After the favourite taking home the cup, successful punters who don’t lose enough are the bookies’ other worst nightmare. In 2013, a punter who alleged he was being frozen out by bookies after a $22,500 win took SportsBet to the Victorian civil and administrative tribunal. The bookies won: the tribunal dismissed the applicant and said that SportsBet was well within its rights to refuse to place bets.

This followed similar rulings in the NSW supreme court and from the NT government, which hosts most online betting companies because of tax concessions, and receives little in the way of receipts for their trouble. The AWC fought tooth and nail to stop a “minimum loss” bet limit being introduced by Racing NSW: they lost, and now most online outfits subscribe to a new set of rules as of June 2014, in NSW at least.

The online bookies also have to compete with the retailers at Tabcorp and Tatts, and keep trying to cannibalise them. Back in 2011 SportsBet tried to raid Tabcorp’s turf to set up betting kiosks in pubs; they eventually retreated after a lawsuit. In turn, Tabcorp and co are upset that the online outfits don’t have to pay for retail exclusivity rights; there’s no love lost between the two sectors.

To win on a punt as big as a billion dollars, the online operators will need a bit of luck. But as General Douglas Macarthur said, “the best luck of all is the luck you make for yourself”. In the AWC’s case, this happens through lobbying: NSW Liberal party president Chris Downy does double duty as the AWC’s CEO.

The lynchpin of the AWC’s entire strategy is that the sector is inherently anarchic: “prohibition doesn’t work on the internet”. Because punters will go to offshore betting agencies that aren’t regulated and don’t pay tax in Australia, the local (read NT-licensed) players should be permitted to do whatever they wish, within reason of course: in-play betting on sporting events, exemptions from “product fees” paid to the racing industry on turnover (the churn of bets placed) rather than gross profits, self-regulation of advertising and so on.

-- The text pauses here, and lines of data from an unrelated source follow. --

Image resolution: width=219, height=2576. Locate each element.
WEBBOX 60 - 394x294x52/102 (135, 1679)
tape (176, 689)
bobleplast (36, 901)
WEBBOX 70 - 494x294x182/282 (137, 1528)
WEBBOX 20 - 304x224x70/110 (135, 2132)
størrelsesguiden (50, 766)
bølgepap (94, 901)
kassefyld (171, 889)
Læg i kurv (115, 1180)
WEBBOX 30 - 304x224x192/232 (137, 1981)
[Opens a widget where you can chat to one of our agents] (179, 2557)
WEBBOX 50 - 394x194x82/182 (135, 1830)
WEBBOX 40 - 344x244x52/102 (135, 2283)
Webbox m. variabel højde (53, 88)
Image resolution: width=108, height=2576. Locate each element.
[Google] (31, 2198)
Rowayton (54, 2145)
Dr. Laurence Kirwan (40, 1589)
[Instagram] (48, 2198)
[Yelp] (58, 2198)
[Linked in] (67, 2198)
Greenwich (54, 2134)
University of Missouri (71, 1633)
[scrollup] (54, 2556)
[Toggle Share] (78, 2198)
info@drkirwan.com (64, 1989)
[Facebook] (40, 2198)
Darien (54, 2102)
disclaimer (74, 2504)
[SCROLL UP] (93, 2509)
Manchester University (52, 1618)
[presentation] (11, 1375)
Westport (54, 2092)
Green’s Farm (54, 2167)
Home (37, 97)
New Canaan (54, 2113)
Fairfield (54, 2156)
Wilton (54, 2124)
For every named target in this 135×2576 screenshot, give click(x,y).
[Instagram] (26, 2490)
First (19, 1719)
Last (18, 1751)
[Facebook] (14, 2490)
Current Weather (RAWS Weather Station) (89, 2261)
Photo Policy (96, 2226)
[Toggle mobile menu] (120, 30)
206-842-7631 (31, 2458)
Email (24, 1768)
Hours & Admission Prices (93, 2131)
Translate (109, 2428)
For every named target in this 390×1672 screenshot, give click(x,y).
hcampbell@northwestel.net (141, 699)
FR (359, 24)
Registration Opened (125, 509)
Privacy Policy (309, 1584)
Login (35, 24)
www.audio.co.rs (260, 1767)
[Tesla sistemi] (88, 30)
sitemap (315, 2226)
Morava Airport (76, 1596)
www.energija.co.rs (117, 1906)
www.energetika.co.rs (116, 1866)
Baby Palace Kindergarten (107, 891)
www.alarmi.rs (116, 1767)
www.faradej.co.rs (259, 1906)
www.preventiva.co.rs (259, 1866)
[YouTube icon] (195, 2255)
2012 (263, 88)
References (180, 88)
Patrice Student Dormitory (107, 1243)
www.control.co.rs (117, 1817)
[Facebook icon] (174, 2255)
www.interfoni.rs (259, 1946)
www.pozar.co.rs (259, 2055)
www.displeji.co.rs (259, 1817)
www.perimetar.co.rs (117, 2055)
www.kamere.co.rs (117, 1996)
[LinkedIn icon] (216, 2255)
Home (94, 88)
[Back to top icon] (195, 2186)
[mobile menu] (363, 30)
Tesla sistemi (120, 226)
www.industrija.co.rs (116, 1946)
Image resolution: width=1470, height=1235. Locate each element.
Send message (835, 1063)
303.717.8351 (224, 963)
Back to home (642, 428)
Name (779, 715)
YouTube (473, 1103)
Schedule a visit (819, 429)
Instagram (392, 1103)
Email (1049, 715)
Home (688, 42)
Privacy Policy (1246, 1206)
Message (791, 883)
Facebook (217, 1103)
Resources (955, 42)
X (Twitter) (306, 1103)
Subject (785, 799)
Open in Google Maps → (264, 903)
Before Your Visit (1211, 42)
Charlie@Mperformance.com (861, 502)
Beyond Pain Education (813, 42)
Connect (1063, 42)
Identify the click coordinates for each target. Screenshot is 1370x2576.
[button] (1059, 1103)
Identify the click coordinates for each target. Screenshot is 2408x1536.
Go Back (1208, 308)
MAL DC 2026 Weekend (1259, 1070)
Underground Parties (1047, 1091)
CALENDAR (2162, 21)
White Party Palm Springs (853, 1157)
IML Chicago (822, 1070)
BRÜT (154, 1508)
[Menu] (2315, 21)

Really, it’s about an estimated $1bn in potential gambling revenue currently flowing to offshore companies – nearly 14% of Australians’ online spend, according to Tabcorp. But as the federal government noted in its 2012 review of the interactive gaming act, it’s hard to account for the overall spend on online gaming.

Professional punters have their own interest in seeing the industry regulated, and the industry will keep fighting back to keep the bets flowing in. For the rest of us the issue is a lot simpler: as we saw with the Tom Waterhouse NRL live odds fiasco, the online gambling industry has no problem with pushing further and further out of the birdcage, and off the track, to capture a larger share of the market.

Say what you want about the race itself, but the spectacle – Geoffrey Edelsten’s proposal, the fashions on the field, Bart Cummings’ hair, and the death of this year’s favourite, Admire Rakti – is now in the service of an engine that’s working overtime to backfill a billion-dollar sized hole. Online gambling spent $90m last year on marketing alone; perhaps we can look forward to a Waterhouse on every television and every smartphone until we find out whether their bet pays off.